■ Given records ■
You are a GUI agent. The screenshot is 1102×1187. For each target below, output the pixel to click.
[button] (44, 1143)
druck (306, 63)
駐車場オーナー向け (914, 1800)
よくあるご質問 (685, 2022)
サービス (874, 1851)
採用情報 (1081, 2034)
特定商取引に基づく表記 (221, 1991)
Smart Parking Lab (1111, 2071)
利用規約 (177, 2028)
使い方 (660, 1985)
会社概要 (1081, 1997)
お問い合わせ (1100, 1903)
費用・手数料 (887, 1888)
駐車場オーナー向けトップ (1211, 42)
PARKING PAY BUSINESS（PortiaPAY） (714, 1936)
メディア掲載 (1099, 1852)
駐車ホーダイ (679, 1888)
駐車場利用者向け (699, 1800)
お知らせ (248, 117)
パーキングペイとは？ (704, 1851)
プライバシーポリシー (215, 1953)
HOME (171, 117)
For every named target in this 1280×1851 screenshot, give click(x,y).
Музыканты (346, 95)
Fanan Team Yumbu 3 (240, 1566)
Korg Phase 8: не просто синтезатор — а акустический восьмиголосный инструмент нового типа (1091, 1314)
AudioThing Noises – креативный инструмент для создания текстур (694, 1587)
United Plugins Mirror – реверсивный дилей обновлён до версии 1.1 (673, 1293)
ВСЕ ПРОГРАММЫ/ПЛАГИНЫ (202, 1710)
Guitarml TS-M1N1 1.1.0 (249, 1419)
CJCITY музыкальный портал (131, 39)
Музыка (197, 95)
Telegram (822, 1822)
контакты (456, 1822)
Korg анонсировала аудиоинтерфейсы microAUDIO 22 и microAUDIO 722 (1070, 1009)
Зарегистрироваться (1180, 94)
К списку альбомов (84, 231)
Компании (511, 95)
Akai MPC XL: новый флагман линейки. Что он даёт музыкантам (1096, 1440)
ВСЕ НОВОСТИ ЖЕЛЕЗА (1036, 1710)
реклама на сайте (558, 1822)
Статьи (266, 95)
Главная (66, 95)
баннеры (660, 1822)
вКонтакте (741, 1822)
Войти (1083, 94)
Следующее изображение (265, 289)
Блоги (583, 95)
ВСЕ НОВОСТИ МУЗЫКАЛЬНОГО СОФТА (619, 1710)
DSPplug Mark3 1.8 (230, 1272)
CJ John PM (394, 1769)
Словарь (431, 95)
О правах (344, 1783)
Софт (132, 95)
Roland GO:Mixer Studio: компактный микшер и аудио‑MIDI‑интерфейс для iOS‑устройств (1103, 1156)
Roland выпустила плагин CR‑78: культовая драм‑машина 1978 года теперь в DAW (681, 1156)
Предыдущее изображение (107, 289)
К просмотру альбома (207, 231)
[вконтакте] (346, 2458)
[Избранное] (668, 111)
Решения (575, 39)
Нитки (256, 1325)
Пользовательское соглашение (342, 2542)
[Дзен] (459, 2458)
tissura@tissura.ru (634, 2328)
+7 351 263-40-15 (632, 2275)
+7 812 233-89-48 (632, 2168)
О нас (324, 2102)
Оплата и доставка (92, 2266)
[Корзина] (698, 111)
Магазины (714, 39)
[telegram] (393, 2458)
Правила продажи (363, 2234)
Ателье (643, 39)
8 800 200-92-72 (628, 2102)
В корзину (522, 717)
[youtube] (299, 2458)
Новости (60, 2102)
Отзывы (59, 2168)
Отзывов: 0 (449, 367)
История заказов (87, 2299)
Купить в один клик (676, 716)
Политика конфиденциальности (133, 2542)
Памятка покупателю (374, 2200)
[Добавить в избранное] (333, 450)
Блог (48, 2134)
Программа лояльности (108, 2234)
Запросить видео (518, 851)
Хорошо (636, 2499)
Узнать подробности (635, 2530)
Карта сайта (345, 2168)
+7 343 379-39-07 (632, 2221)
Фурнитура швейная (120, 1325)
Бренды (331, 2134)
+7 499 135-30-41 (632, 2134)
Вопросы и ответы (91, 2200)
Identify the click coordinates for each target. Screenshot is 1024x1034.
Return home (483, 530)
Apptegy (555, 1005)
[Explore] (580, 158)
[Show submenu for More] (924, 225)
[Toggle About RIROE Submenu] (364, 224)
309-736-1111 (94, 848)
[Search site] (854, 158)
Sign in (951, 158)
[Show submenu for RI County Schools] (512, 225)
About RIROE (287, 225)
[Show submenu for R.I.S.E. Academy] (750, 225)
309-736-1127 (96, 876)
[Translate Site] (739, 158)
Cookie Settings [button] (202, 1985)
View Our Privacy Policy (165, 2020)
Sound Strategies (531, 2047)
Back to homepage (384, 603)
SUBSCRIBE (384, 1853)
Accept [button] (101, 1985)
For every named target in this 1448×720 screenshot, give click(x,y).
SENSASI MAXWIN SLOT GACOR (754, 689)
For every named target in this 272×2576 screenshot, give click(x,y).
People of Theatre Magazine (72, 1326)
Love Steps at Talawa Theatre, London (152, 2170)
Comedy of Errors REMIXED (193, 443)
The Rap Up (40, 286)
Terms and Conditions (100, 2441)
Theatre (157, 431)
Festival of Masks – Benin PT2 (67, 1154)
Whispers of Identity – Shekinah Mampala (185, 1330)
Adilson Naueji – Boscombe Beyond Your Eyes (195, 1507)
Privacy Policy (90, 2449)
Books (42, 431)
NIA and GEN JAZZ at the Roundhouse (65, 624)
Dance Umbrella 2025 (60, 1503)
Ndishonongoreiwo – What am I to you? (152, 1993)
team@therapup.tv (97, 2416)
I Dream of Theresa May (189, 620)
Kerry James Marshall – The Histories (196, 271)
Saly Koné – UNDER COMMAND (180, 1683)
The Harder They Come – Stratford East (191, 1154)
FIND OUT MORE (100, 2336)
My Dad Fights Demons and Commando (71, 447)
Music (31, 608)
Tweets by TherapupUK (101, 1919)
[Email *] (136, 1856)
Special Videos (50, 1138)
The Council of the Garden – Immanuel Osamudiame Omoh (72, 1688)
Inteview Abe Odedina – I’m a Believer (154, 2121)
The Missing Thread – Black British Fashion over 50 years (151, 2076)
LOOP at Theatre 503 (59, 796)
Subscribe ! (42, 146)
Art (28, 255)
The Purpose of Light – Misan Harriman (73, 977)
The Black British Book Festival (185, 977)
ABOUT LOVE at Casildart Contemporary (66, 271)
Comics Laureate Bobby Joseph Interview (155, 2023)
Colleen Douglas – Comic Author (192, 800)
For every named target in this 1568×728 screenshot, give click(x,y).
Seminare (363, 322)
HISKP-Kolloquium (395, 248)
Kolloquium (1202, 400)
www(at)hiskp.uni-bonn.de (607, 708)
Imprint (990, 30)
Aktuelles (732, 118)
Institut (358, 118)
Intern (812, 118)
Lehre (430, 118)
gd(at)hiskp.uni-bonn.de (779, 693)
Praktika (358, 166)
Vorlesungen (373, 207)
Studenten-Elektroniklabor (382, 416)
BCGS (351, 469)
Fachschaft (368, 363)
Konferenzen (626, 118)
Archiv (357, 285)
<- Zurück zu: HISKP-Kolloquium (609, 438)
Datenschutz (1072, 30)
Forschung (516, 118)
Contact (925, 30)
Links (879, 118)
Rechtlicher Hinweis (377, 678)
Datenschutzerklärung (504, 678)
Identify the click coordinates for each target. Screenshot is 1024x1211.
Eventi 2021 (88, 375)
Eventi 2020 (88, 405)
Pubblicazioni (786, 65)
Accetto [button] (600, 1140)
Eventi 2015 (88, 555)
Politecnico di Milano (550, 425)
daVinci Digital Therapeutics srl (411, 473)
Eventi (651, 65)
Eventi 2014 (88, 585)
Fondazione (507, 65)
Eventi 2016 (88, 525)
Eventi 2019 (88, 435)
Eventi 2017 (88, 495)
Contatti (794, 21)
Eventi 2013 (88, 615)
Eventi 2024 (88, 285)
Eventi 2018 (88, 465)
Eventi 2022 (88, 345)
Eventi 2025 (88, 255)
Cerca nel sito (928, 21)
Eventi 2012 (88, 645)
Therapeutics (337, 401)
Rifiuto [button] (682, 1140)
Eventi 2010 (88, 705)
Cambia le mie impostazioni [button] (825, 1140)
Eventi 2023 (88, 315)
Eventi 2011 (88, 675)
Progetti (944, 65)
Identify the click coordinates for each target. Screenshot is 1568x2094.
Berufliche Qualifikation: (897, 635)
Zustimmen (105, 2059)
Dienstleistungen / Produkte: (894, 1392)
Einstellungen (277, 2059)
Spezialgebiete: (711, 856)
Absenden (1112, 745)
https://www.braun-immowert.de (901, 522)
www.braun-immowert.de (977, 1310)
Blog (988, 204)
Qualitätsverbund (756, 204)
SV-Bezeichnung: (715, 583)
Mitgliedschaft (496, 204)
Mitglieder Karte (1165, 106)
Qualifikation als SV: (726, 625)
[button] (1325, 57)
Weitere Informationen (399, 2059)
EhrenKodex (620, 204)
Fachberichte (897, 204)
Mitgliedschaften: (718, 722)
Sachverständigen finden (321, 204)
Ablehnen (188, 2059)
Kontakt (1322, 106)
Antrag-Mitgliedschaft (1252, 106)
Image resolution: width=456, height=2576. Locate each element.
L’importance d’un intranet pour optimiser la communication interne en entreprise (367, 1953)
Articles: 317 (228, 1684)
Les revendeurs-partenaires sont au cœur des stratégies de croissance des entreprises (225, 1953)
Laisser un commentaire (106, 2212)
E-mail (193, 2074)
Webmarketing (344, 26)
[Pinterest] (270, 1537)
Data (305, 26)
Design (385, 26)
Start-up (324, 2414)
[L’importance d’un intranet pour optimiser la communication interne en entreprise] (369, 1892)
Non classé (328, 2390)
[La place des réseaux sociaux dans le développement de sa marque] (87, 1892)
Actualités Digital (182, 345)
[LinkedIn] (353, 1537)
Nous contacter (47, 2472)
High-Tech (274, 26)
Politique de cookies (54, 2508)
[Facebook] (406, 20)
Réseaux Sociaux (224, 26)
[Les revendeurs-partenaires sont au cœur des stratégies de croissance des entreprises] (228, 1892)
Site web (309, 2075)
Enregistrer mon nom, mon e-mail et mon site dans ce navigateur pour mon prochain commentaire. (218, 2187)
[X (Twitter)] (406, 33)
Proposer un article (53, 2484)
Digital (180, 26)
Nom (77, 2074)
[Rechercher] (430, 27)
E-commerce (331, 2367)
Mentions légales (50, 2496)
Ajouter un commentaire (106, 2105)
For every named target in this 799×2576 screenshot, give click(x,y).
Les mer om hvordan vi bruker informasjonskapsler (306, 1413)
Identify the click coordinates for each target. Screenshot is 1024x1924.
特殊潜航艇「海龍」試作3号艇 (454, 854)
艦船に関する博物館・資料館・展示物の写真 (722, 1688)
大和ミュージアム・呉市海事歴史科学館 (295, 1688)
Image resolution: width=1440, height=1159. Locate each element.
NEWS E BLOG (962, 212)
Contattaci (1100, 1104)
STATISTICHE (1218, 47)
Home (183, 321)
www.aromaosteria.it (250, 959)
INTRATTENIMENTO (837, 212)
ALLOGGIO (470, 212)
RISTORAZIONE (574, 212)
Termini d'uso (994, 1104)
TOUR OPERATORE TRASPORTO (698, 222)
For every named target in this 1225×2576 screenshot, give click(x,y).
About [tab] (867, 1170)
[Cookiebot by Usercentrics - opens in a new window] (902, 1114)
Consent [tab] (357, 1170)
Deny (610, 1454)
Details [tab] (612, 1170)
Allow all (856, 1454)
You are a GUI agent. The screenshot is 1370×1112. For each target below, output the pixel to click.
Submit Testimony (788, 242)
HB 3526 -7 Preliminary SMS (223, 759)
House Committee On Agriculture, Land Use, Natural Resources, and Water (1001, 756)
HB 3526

■ Exercise ■
Return the material without any changes, starting at its first line and ending at the line containing "Guitarml TS-M1N1 1.1.0 (249, 1419)", with both of those lines included.

■ Solution below ■
You are a GUI agent. The screenshot is 1102×1187. For each target below, output the pixel to click.
[button] (44, 1143)
druck (306, 63)
駐車場オーナー向け (914, 1800)
よくあるご質問 (685, 2022)
サービス (874, 1851)
採用情報 (1081, 2034)
特定商取引に基づく表記 (221, 1991)
Smart Parking Lab (1111, 2071)
利用規約 (177, 2028)
使い方 (660, 1985)
会社概要 (1081, 1997)
お問い合わせ (1100, 1903)
費用・手数料 (887, 1888)
駐車場オーナー向けトップ (1211, 42)
PARKING PAY BUSINESS（PortiaPAY） (714, 1936)
メディア掲載 (1099, 1852)
駐車ホーダイ (679, 1888)
駐車場利用者向け (699, 1800)
お知らせ (248, 117)
パーキングペイとは？ (704, 1851)
プライバシーポリシー (215, 1953)
HOME (171, 117)
For every named target in this 1280×1851 screenshot, give click(x,y).
Музыканты (346, 95)
Fanan Team Yumbu 3 (240, 1566)
Korg Phase 8: не просто синтезатор — а акустический восьмиголосный инструмент нового типа (1091, 1314)
AudioThing Noises – креативный инструмент для создания текстур (694, 1587)
United Plugins Mirror – реверсивный дилей обновлён до версии 1.1 (673, 1293)
ВСЕ ПРОГРАММЫ/ПЛАГИНЫ (202, 1710)
Guitarml TS-M1N1 1.1.0 (249, 1419)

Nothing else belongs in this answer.